■ **Task goal**: Transcribe exactly the entries from the "Task: Open the Type combo box" line to the end, both included, minus pictures.

Stored records
Content starts

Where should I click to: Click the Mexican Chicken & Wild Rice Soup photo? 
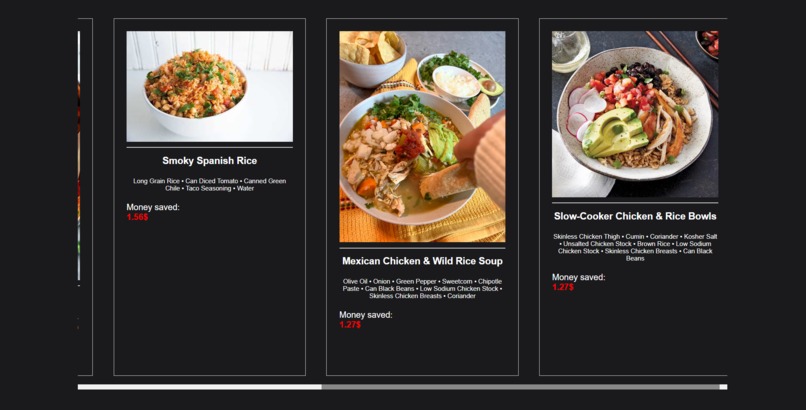coord(422,137)
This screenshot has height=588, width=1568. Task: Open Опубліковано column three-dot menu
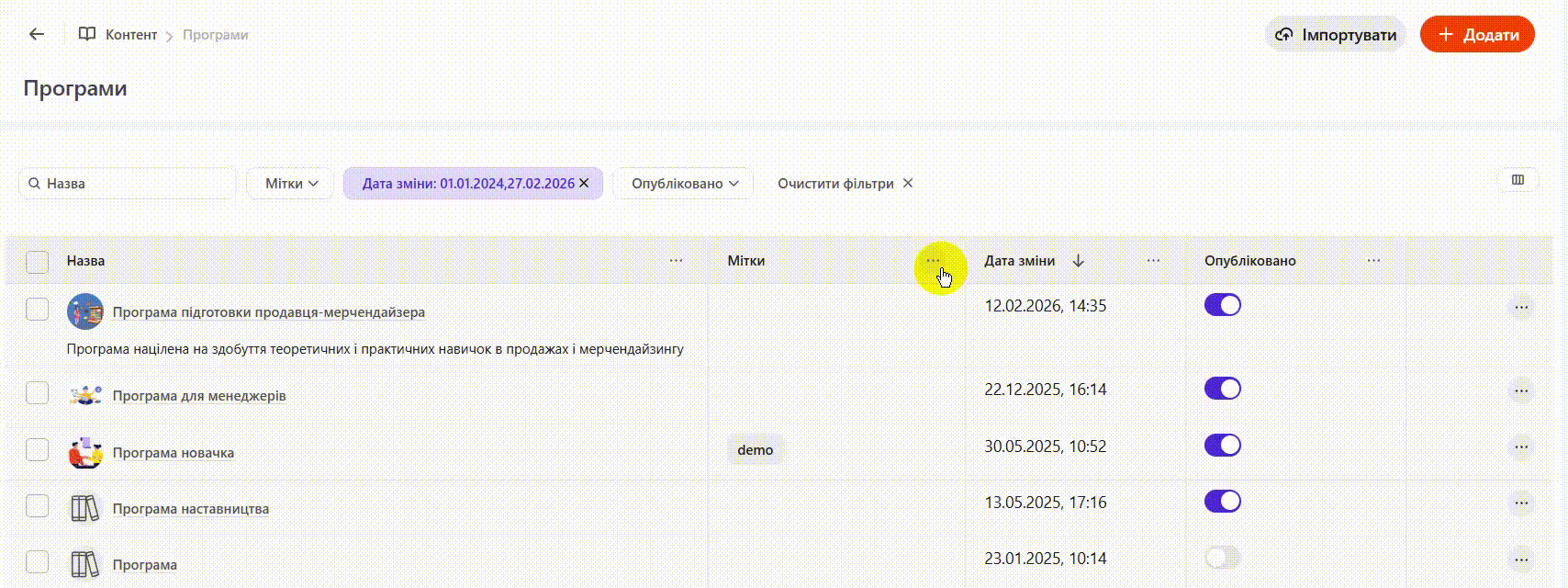1373,261
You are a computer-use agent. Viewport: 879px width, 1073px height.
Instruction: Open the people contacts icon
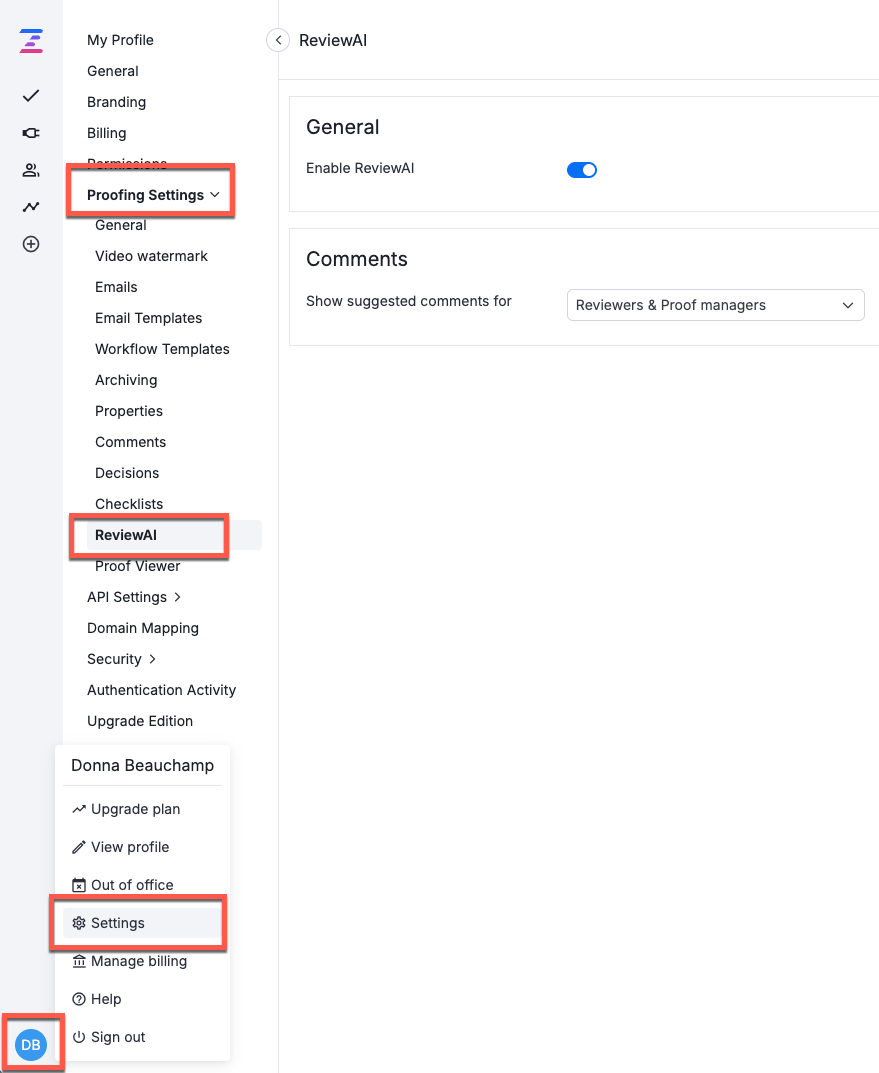tap(31, 170)
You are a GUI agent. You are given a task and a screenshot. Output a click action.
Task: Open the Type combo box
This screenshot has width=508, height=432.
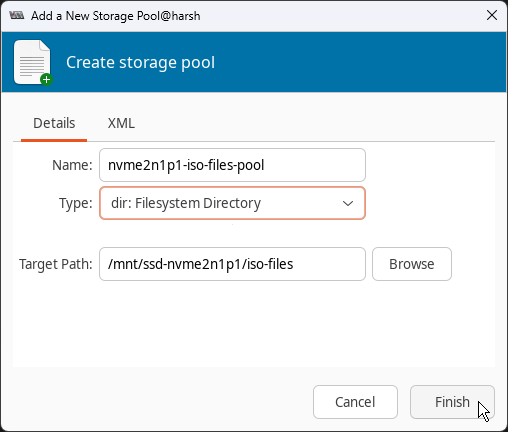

Content ends

■ **Finished task**:
Task: Open the Type combo box
This screenshot has width=508, height=432.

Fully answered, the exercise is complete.